3,9 l/100 km en mixte annoncé

0 à 100 km/h en 11,7 s

À partir de 30 600 €

La vague bleue s'étend petit à petit et les HDi sont peu à peu remplacés par les BlueHDi plus propres dans la gamme PSA. Concernant la DS5, qui s'est tout de même écoulée à 8 365 exemplaires l'année dernière, le 1,6 l e-HDi 115 conserve encore pour l'instant sa place au catalogue uniquement accolé à la boîte robotisée ETG6, mais son évolution BlueHDi 120 y fait son entrée associée à une boîte de vitesses mécanique à six rapports, avec un prix d'accès fixé à 30 600 €. Il développe 120 ch à 3 500 tr/min et 300 Nm dès 1 750 tr/min et, grâce à l'ajout d'un système de traitement des NOx, satisfait désormais aux normes Euro 6. C'est un moteur bien né qui avait séduit Manuel lors de son essai de la 308 par ses accélérations et reprises qualifiées de « vigoureuses », un bémol étant cependant apporté pour la sixième très longue favorisant la consommation et à réserver à l'autoroute.


Seulement voilà, la plate-forme EMP2 flambant neuve de la 308 lui permet de n'accuser que 1 185 kg sur la balance, tandis que la DS5, construite sur la même base que la Peugeot 3008, atteint 1 420 kg. Sur le papier, cela donne un 0 à 100 km/h réalisé en 11,7 s et un 1 000 m départ arrêté en 33 secondes. Passons l'aspect philosophique d'avoir des performances de C1 dans une voiture d'un tel standing, dans la réalité ce n'est tout simplement pas suffisant : passer la sixième sous 90 km/h est un doux rêve et certaines portions d'autoroute un peu trop pentues nécessitent de rétrograder en cinquième, ce qui est difficilement acceptable pour une routière.
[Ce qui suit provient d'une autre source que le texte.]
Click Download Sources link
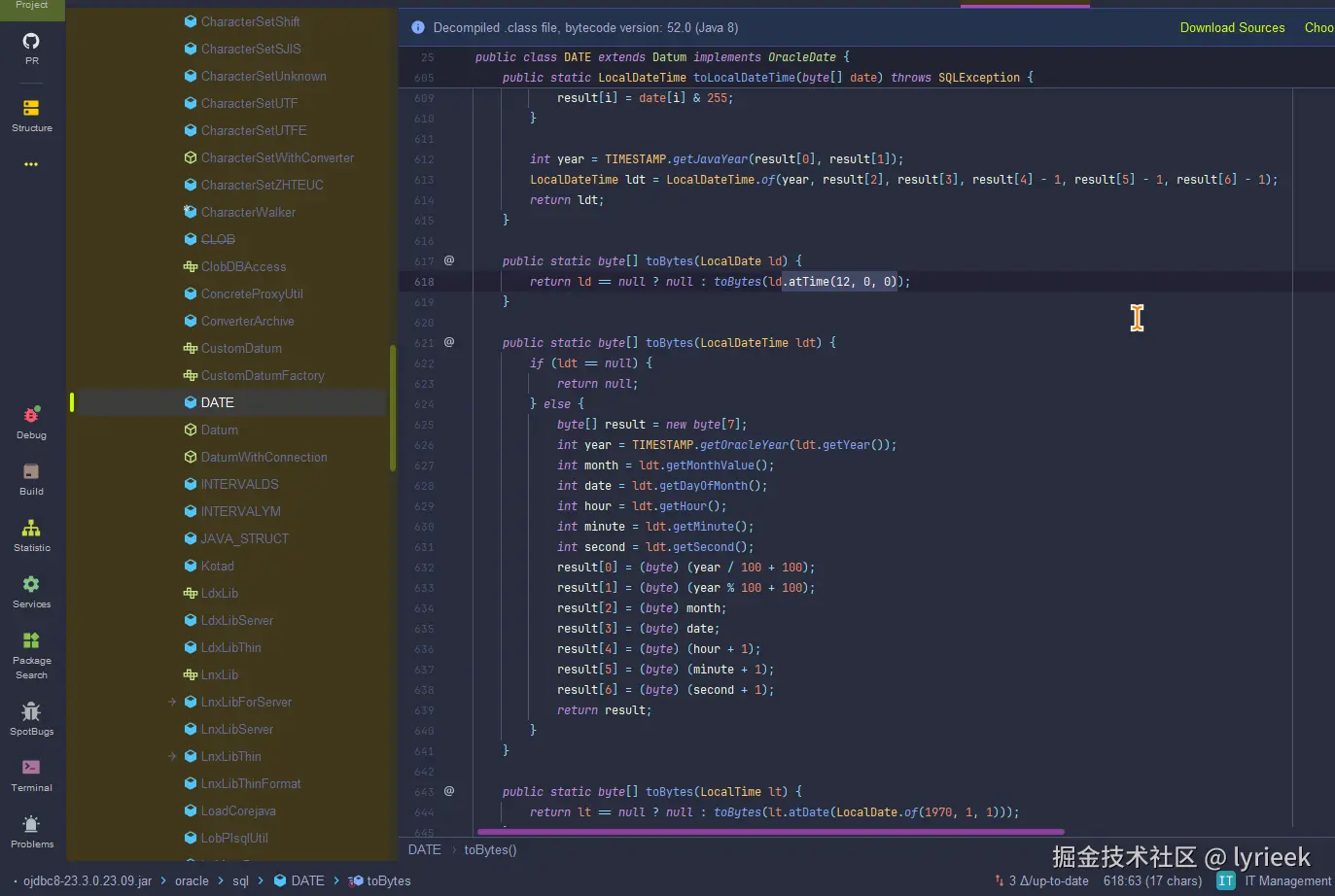The image size is (1335, 896). coord(1232,27)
Heureusement, la commande de boîte utilisée donc très fréquemment est plutôt agréable à manipuler.


Se rattrape-t-elle en consommations ? Citroën annonce 3,9 l/100 km en mixte avec jantes en 16 pouces et pneus en 215/60 R16 de série, et 4,0 l avec la monte optionnelle en 17 pouces et pneus en 225/50 R17 du modèle essayé, ce qui dans les deux cas, permet de rester dans la zone neutre du bonus écologique, à respectivement 102 et 104 g/km. Ce n'est évidemment pas une surprise que ces chiffres soient impossibles à reproduire, surtout avec une conduite nécessitant de prendre des tours pour assurer une progression acceptable : notre consommation moyenne s'établira, elle, à 5,8 l/100 km.
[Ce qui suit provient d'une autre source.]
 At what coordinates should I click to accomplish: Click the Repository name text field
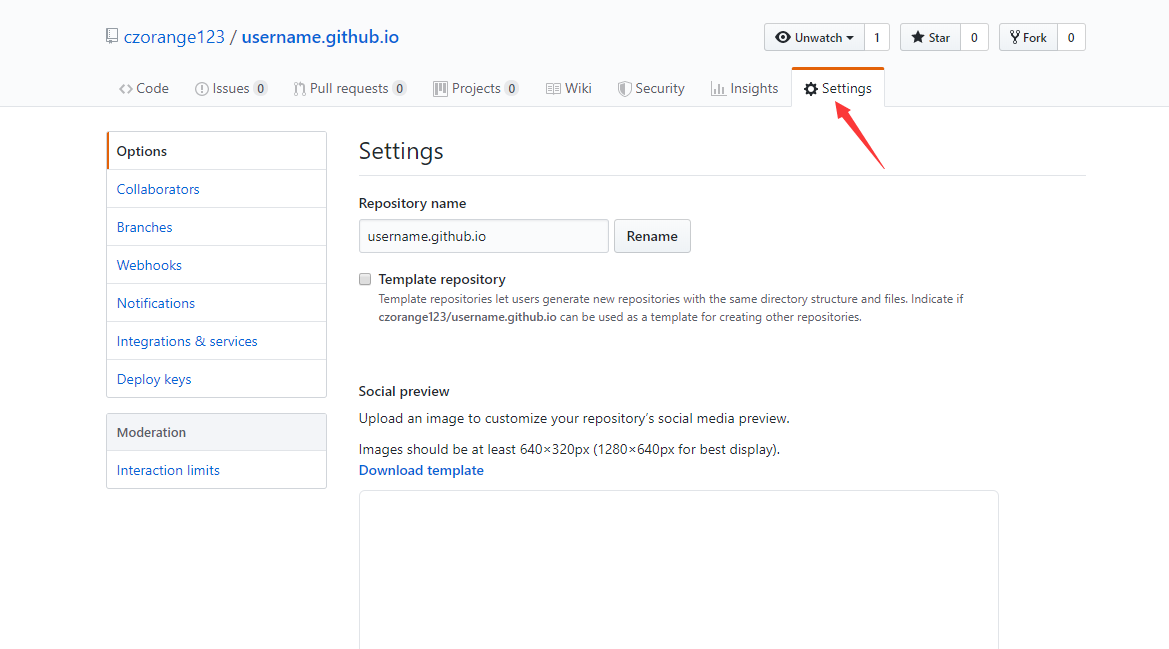pos(483,236)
Mais elle se rattrape par le confort qu'elle offre : si les suspensions ne sont toujours pas hydrauliques comme dans la grande tradition Citroën, ses nouveaux amortisseurs dotés de la technologie PLV permettent d'avaler du kilomètre sans fatiguer, une qualité à laquelle contribuent aussi les pneus à flancs épais, même s'ils dégradent quelque peu l'esthétique de concept-car de la DS5. L'insonorisation est du même tonneau avec un moteur brillant heureusement par sa discrétion et seulement quelques légers bruits d'air.
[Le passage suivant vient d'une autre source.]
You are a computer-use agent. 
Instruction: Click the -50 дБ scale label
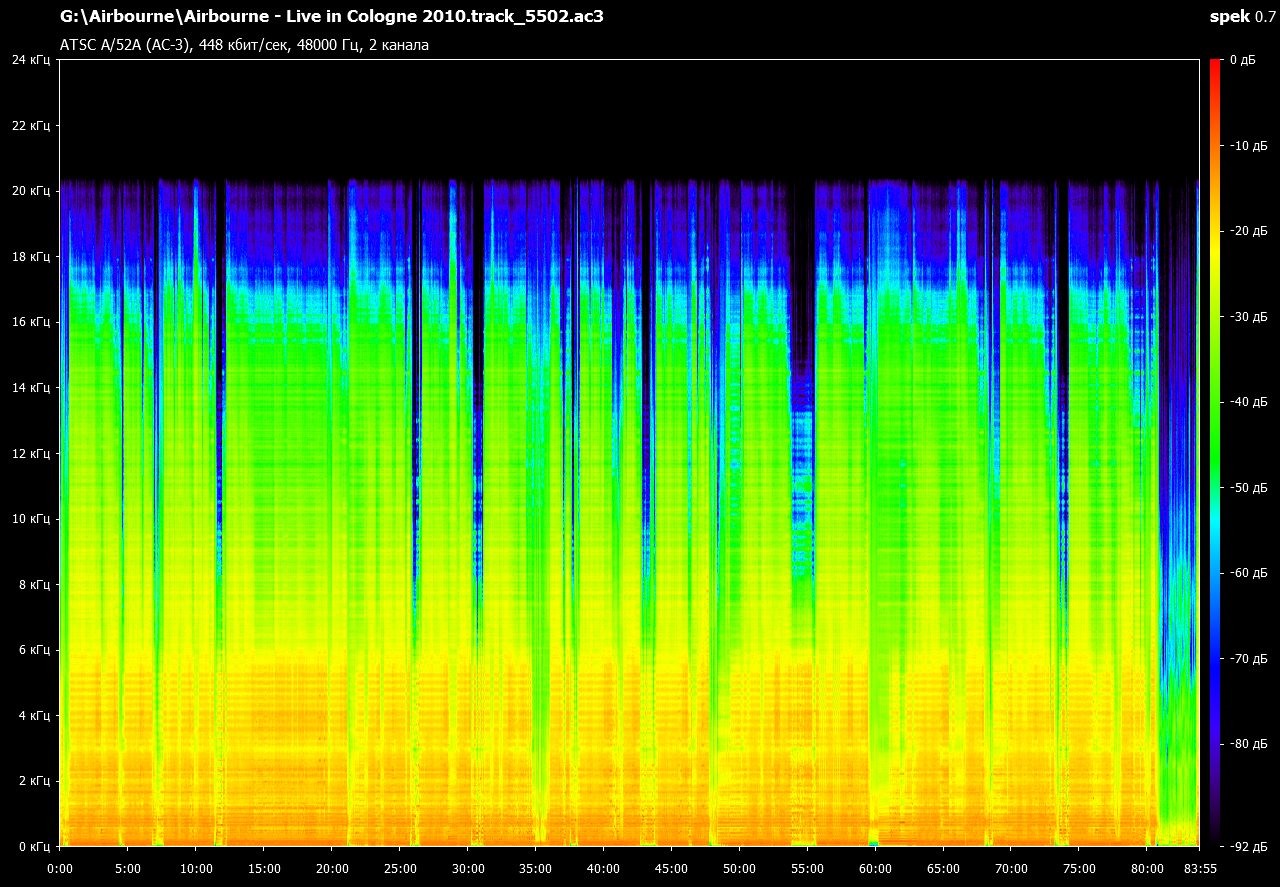point(1246,488)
Notre modèle d'essai était en niveau de finition So Chic disponible à partir de 34 300 € et comprenant notamment l'aide au stationnement avant et arrière, la montre analogique sur la console centrale, l'original toit « cockpit » avec trois occulteurs électriques, le système de navigation qui attendra probablement le restylage pour devenir tactile à l'instar de la Peugeot 508 et la sellerie cuir. Nous concernant, cette dernière était cependant la « semi-aniline Criollo », une option à 3 110 € avec la fameuse confection façon bracelet. Magnifique, mais pour peu qu'on soit habillé d'un t-shirt ou d'une chemise, on sent tout à fait les maillons à travers l'étoffe, ce qui n'est pas particulièrement agréable et qui est symptomatique de l'habitacle de la DS5 où l'ergonomie a visiblement cédé le pas à l'esthétique. Autre option : le pack Sécurité à 610 € comprenant les feux de route automatiques et l'Alerte de Franchissement Involontaire de Ligne (AFIL) qui se manifeste de façon originale par une vibration non pas du volant, mais de l'assise du siège, une sensation plutôt étonnante la première fois.